= Taking a Stand in Baton Rouge =

Protest photograph

Taking a Stand in Baton Rouge by Jonathan Bachman

Taking a Stand in Baton Rouge is a photograph of Ieshia Evans, a nurse from Pennsylvania, being arrested by police officers dressed in riot gear during a protest in front of the Baton Rouge Police Department headquarters, on 9 July 2016. The protest began in the aftermath of the shooting by police of Alton Sterling and Philando Castile.

The image, taken by Jonathan Bachman for Reuters, became a viral phenomenon on social media, described by several media organizations as "iconic", with some comparing the image (and Evans) to well-known images of other lone protesters, such as the photograph of "Tank Man" in the Tiananmen Square protests of 1989.

== Background ==
At the protest on July 9, 2016, which followed the shooting of Alton Sterling in Baton Rouge and of Philando Castile in Minnesota by police officers, Ieshia Evans was photographed by Jonathan Bachman for Reuters news agency confronting a line of police in riot gear. The image shows a young woman in a flowing dress standing with her arms crossed facing down a line of heavily armed police while two armored officers rush forward to put her in handcuffs. The photograph became a viral phenomenon on social media and a symbol of the Black Lives Matter movement.

Evans was attending her first protest when she was arrested, having traveled to Baton Rouge after seeing news coverage of the shooting of Sterling. She was detained, held overnight and released on the evening of the next day.

It was the first protest of Bachman's career. Bachman said that he knew he had a picture that would speak volumes about what was going on, and that just moments before, he had been facing in the opposite direction and only turned around when he heard someone shout to Evans to warn her that she was going to get herself arrested.

== Cultural impact ==
Multiple media organizations have described the image of Evans as "iconic". (Note: See e.g. The Washington Post, Time, Reuters, BBC News, and Le Figaro. German television channel n-tv has described Evans as an "icon" of the protest.) Teju Cole, writing in the New York Times Magazine, names Bachman's photograph among a group of images of "unacknowledged everyday black heroes" connected to the Black Lives Matter movement, such as those of a man throwing a tear gas canister during a protest in Ferguson, Missouri after the 2014 shooting of Michael Brown; Bree Newsome taking down a Confederate flag at the South Carolina State House; and activist DeRay Mckesson being arrested in Baton Rouge, also while protesting Sterling's death.

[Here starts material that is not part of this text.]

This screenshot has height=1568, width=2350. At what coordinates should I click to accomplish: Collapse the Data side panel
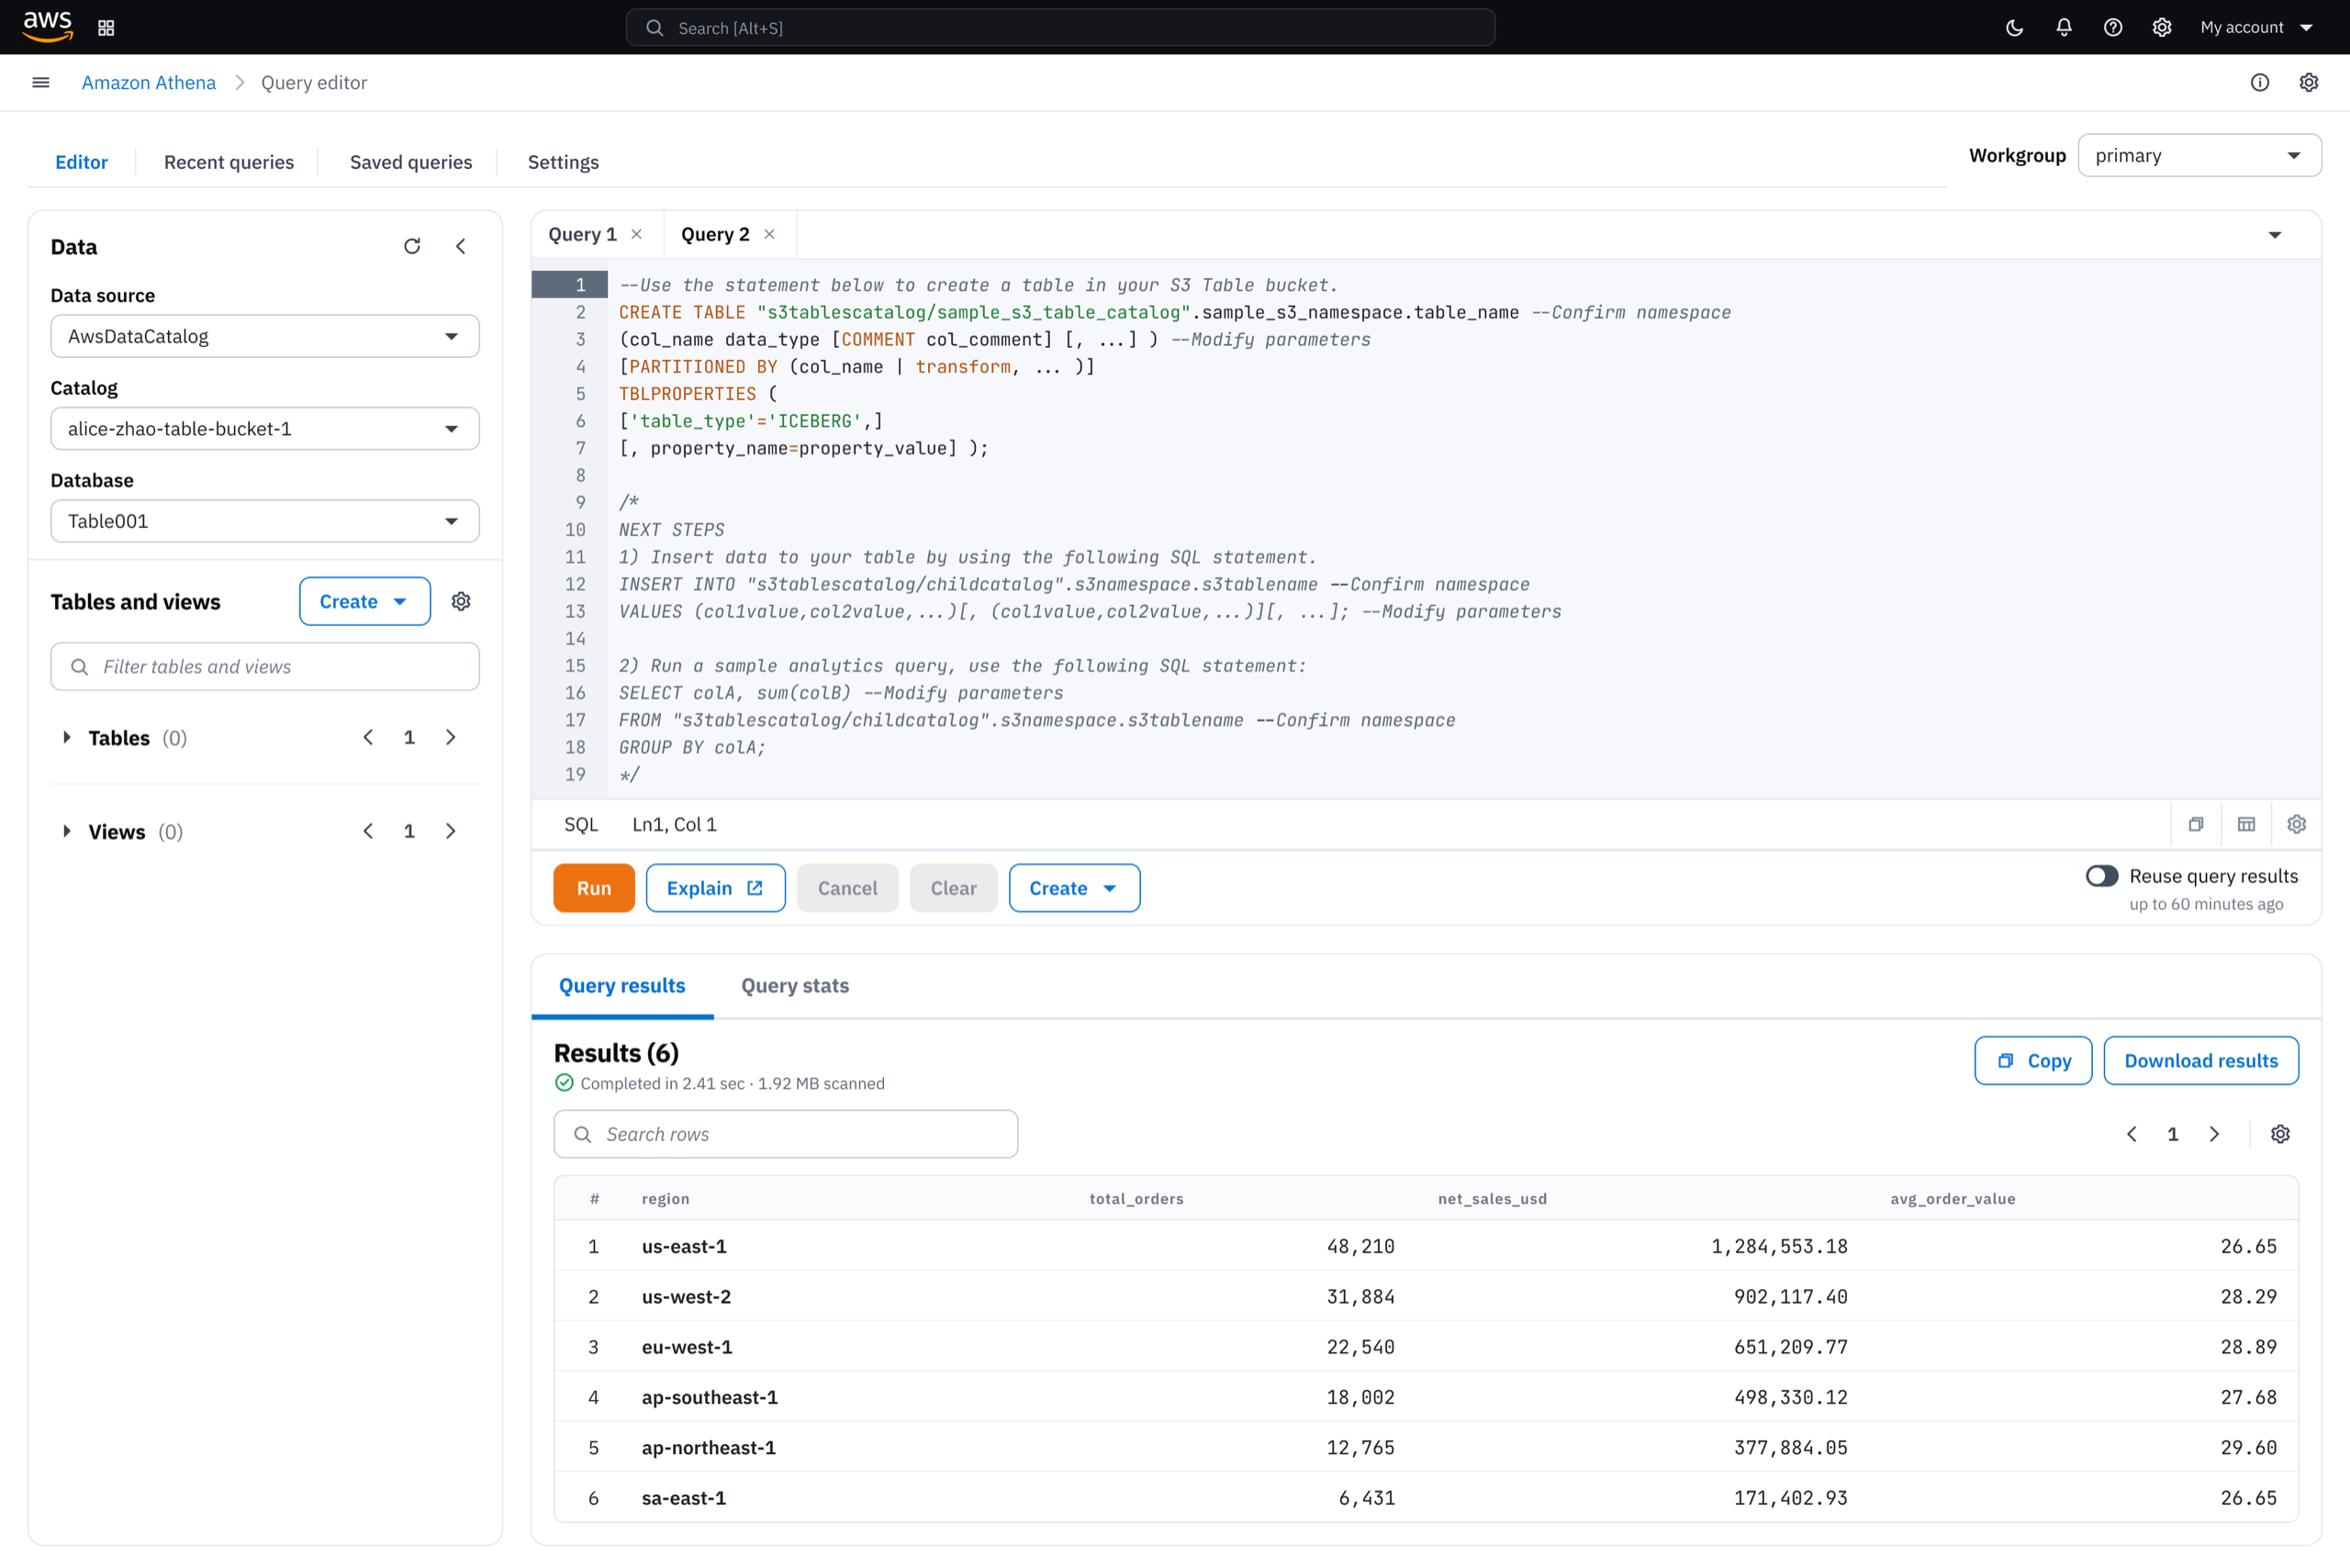(x=461, y=246)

The photograph has drawn comparisons to images of previous civil rights demonstrations, such as that of Turkish activist Ceyda Sungur being tear-gassed at a 2013 protest in Istanbul, and Flower Power, a photograph of a young man putting a flower into a National Guardsman's gun barrel during a 1967 anti-war demonstration, as well as the image of "Tank Man" taken during the Tiananmen Square protests of 1989. Yoni Appelbaum, politics editor at The Atlantic, writes:

There are images that are impossible to forget, searing themselves into our collective consciousness. One man staring down a column of tanks in Tiananmen Square. A high school student attacked by police dogs in Birmingham, Alabama. This is such a photo.

Evans was interviewed by Gayle King for CBS This Morning, and the public radio program Studio 360 later commissioned Tracy K. Smith to write a poem on the subject of the image. The photograph was included in The New York Times "The Year in Pictures 2016".

== Awards ==
Bachman's photograph of Evans standing as the two police officers charge towards her was awarded first prize for Contemporary Issues in the 2017 (60th) World Press Photo Contest.

== Ieshia Evans ==
Evans, the subject of the photograph, was 35 at the time. She is originally from Brooklyn and is a licensed practical nurse in Pennsylvania.

In December 2016, Evans met Bachman for the first time at a symposium on news photography organized by Reuters and the International Center of Photography.

Evans was named AfroAmerica Network Black Woman of the Year for 2016 and was chosen to one of the BBC's 100 Women for that year.

After the protest, Evans was critical of the 2016 election candidates, Donald Trump and Hillary Clinton, as well as the former President Barack Obama. She was a vocal critic of the Trump Administration and has stated that she would like to see more whistleblowing due to skepticism surrounding the issues of social justice.